7.4.2 Voorwaarden voor ontheffing

De in lid 7.4.1 genoemde ontheffingen kunnen slechts worden verleend, indien geen onevenredige aantasting plaatsvindt van:

  • a. de woonsituatie;
  • b. het straat- en bebouwingsbeeld;
  • c. de verkeersveiligheid;
  • d. de sociale veiligheid;
  • e. de milieusituatie;
  • f. de gebruiksmogelijkheden van de aangrenzende gronden.

Het gestelde in 7.3 is hierbij van overeenkomstige toepassing.
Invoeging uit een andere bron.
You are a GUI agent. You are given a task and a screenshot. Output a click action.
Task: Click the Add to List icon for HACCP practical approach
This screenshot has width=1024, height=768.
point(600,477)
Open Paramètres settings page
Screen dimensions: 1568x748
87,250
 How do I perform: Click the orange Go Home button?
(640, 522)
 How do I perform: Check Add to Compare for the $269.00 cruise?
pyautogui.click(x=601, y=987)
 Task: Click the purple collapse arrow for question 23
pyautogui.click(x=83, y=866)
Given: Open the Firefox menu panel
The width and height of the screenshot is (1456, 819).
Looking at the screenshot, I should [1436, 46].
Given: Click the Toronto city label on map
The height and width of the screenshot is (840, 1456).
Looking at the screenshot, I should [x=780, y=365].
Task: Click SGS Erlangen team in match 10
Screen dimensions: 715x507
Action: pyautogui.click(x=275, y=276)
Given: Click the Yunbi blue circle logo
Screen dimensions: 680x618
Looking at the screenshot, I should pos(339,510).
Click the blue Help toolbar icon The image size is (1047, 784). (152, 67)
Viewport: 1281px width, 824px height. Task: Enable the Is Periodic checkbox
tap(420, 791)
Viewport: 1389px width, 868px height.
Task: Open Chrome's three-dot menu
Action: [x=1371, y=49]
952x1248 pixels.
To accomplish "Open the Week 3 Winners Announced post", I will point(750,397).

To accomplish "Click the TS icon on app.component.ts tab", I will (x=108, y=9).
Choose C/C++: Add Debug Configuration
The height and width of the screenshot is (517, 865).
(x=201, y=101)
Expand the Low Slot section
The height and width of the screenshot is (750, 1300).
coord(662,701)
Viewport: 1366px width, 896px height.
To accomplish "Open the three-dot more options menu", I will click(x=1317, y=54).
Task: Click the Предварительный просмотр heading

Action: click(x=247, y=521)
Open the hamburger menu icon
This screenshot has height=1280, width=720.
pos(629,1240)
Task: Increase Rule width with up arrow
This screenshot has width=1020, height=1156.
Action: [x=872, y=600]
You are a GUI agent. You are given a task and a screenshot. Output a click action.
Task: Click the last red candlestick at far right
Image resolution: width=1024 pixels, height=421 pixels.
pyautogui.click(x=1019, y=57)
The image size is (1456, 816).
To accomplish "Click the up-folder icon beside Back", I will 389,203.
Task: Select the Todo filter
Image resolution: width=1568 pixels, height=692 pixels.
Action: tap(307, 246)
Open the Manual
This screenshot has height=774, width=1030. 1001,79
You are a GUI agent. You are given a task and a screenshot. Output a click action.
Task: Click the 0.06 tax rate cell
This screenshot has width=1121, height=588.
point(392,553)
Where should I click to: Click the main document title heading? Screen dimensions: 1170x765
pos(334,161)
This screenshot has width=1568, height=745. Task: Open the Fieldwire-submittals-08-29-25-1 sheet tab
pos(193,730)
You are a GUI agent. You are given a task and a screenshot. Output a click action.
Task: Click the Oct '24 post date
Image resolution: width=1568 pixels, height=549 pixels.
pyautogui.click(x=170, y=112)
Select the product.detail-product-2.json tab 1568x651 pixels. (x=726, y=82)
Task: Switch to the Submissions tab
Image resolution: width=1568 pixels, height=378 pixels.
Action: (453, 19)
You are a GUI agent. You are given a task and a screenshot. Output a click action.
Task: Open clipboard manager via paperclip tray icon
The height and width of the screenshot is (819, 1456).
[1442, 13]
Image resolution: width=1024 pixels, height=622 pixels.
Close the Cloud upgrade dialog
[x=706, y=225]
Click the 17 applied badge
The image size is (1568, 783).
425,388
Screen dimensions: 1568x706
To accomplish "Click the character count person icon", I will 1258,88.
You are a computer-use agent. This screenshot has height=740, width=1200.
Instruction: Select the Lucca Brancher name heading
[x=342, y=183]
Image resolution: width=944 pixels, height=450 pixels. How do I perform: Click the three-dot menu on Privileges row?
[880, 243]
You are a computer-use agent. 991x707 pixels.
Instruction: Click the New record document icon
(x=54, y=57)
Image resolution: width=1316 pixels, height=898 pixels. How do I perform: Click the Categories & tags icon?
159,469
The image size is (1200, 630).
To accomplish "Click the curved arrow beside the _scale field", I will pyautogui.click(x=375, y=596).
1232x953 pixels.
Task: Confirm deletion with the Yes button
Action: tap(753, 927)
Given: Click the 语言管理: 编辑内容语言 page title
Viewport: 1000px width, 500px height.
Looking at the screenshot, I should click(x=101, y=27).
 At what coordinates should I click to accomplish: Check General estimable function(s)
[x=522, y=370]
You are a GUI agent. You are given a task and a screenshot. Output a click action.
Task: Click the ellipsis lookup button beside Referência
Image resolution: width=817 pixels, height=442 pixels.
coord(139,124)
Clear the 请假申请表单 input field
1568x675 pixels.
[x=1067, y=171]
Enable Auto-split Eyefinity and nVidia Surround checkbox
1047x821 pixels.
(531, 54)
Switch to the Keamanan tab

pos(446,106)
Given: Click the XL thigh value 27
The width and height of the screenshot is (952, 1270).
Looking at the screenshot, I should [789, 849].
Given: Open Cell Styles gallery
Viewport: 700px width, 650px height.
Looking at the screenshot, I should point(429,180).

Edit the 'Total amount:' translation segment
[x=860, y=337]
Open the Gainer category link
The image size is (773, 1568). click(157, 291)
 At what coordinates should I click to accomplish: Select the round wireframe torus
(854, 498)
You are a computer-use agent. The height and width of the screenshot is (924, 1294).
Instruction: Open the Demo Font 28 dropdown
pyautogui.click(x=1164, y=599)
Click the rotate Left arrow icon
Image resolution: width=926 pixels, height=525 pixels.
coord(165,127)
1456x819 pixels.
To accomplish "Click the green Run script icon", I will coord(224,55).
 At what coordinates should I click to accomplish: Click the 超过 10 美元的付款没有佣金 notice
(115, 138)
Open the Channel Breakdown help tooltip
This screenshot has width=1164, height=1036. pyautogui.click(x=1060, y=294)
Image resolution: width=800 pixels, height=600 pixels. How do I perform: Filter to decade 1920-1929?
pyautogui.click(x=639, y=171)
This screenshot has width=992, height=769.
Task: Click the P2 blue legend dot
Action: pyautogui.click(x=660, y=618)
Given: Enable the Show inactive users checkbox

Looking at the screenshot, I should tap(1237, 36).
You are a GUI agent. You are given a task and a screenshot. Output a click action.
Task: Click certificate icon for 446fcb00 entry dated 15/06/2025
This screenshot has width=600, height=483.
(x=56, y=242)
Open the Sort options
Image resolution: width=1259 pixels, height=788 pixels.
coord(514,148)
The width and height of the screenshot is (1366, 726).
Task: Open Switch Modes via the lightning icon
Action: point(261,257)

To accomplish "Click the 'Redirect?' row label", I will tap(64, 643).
7.5 Specifieke gebruiksregels

Tot een gebruik, strijdig met deze bestemming, zoals bedoeld in lid 7.10, lid 1 van de Wet ruimtelijke ordening wordt in ieder geval gerekend:

  • a. het gebruik van vrijstaande bijgebouwen voor bewoning;
  • b. het gebruik van aangebouwde bijgebouwen voor zelfstandige bewoning;
  • c. het gebruik van de gronden en bouwwerken ten behoeve van standplaatsen, met uitzondering van de gronden en bouwwerken ter plaatse van de aanduiding 'woonwagenstandplaats';
  • d. het gebruik van de gronden en bouwwerken ten behoeve van woonhuizen, ter plaatse van de aanduiding 'woonwagenstandplaats';
  • e. het gebruik van bijgebouwen ten behoeve van een aan huis verbonden beroep;
  • f. het gebruik van de gronden en bouwwerken ten behoeve van bedrijfsmatige activiteiten.
7.6 Ontheffing van de gebruiksregels

Burgemeester en wethouders kunnen ontheffing verlenen van:

  • a. het bepaalde in lid 7.5 onder e voor het gebruik van bijgebouwen ten behoeve van een

aan huis verbonden beroep tot een maximum van 70m². Het gestelde in lid 7.4.2 onder b, c, e en f is hierbij van overeenkomstige toepassing;

7.7 Wijzigingsbevoegdheid

Burgemeester en wethouders kunnen het plan wijzigen in die zin dat ter plaatse van de aanduiding 'woonwagenstandplaats' woonhuizen mogen worden gebouwd, waarbij de volgende regels in acht dienen te worden genomen:

  • c. er dient een bouwvlak te worden aangegeven dat op 3 meter uit de huidige perceelsgrenzen ligt;
  • d. er mogen uitsluitend vrijstaande en/of 2-onder-1-kapwoningen worden gebouwd, al dan niet geschakeld met garages;
  • e. er mogen maximaal 8 woningen worden gebouwd;
  • f. de minimale afstand tot de zijdelingse perceelsgrenzen bedraagt 3 meter;
  • g. de bouwhoogte mag maximaal 11 meter bedragen;
  • h. er mag geen onevenredige aantasting plaatsvinden van de woonsituatie, het straat- en bebouwingsbeeld, de verkeersveiligheid, de sociale veiligheid, de milieusituatie en de gebruiksmogelijkheden van de aangrenzende gronden.

Het gestelde in lid 7.3 is hierbij van overeenkomstige toepassing.